Перебраться из битком набитого пассажирского вагона в служебный, эту святая святых поездной бригады, им удалось только благодаря Вудбери. Вудбери был из тех, кто умеет добыть контрамарки на премьеру, шины со скидкой, столик в ресторане накануне праздника. Не прошло и пяти минут с отхода поезда, как он уж знал, что у проводника внучек учится в коммерческой школе, дал совет тормозному кондуктору, как вылечиться от несварения желудка, и переселился вместе с Ральфом в служебный вагон.

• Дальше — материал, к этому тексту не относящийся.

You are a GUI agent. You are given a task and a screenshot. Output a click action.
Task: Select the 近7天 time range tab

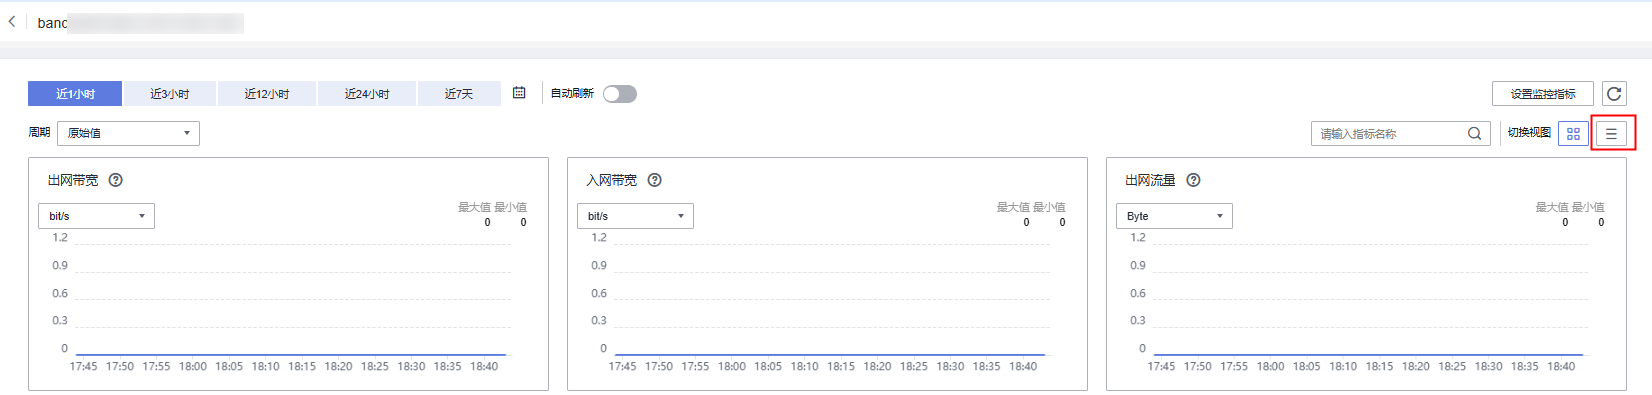tap(459, 94)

Изнутри этот хвостовой красный вагончик смахивал на контору при лесоразработках: конторка, откидной столик у стены и стулья, жесткие даже на вид. Здесь собрались сливки поезда: проводник, комми бакалейно — гастрономической фирмы, знающий всю подноготную каждого местного жителя от Медвежьей Лапы до Киттико, и взаправдашний, словно сошедший с киноэкрана, сержант Королевской Конной полиции в облегающем алом мундире, широкополой шляпе и штанах галифе неслыханно элегантного покроя.
Лениво погромыхивали колеса, в открытую заднюю дверь — рукой подать — была видна земля, и Ральф чувствовал, как в него входит ее медлительная сила. Город с его лихорадочной сумятицей остался далеко позади. Да, он — здешний, он — плоть от плоти этих бурых болот, уходящих к далекому горизонту, где трагически чернеют остовы деревьев, спаленных лесным пожаром. И как тут хорошо и просто: ничто тебя не стесняет, не давят эти вылизанные душные кабинеты, эти тонные квартиры. Ты полон сил, ты невозмутим и немногословен, ты…
Ты разом возвращаешься к действительности, потому что в твои мечты ворвались слова полисмена, от которых тебе делается в высшей степени неуютно.
— Жуть история! — волновался полисмен. — Тело так и не нашли. На куски, надо думать, разнесло об скалы. От лодки-то еще прибило кое-что, и гребок один уцелел. И что его угораздило сунуться в Певучую Быстрину, непонятно. 1 акой опытный водник, вроде бы…
— П-про какую это он быстрину? — запинаясь, обратился Ральф к Вудбери.
— Певучую, на Мэнтрап-Ривер. Сержант тут рассказывал, как один метис — и гребец-то, главное, классный, — как он на этой самой быстрине отдал концы.
И тогда Ральф понял, что он трус.
Он понял, что боится — до смерти боится и быстрин и вообще всех неведомых опасностей, которые подстерегают путника. И он попытался прикрыть свой страх напускной беспечностью:
— Да ну? Х-мм. Что ж, если так, надеюсь, нам через нее не надо будет проходить, а, Вэс?
— Нам-то нет. Мы ее обойдем. Нам же вверх по реке.
— Ясно. Ну, а если б, это самое… Ты вообще как смотришь на эти вещи? Рискнул бы, если б, допустим, такая штуковина нам все-таки подвернулась? И потом, каким способом будем обходить? Бечевой потянем или как?
— Волоком скорей всего. Да успеем еще об этом! Дойдем до места, тогда будем беспокоиться… Ну, сержант, а в смысле самогончика у вас тут как сейчас? — с шумливым благодушием осведомился Вудбери. — Водится, а?
«Успеем…» Ральф содрогнулся. Нет, для него время беспокоиться началось с этой самой минуты.
«Неужели так и буду дрожать всю дорогу?» — терзался он.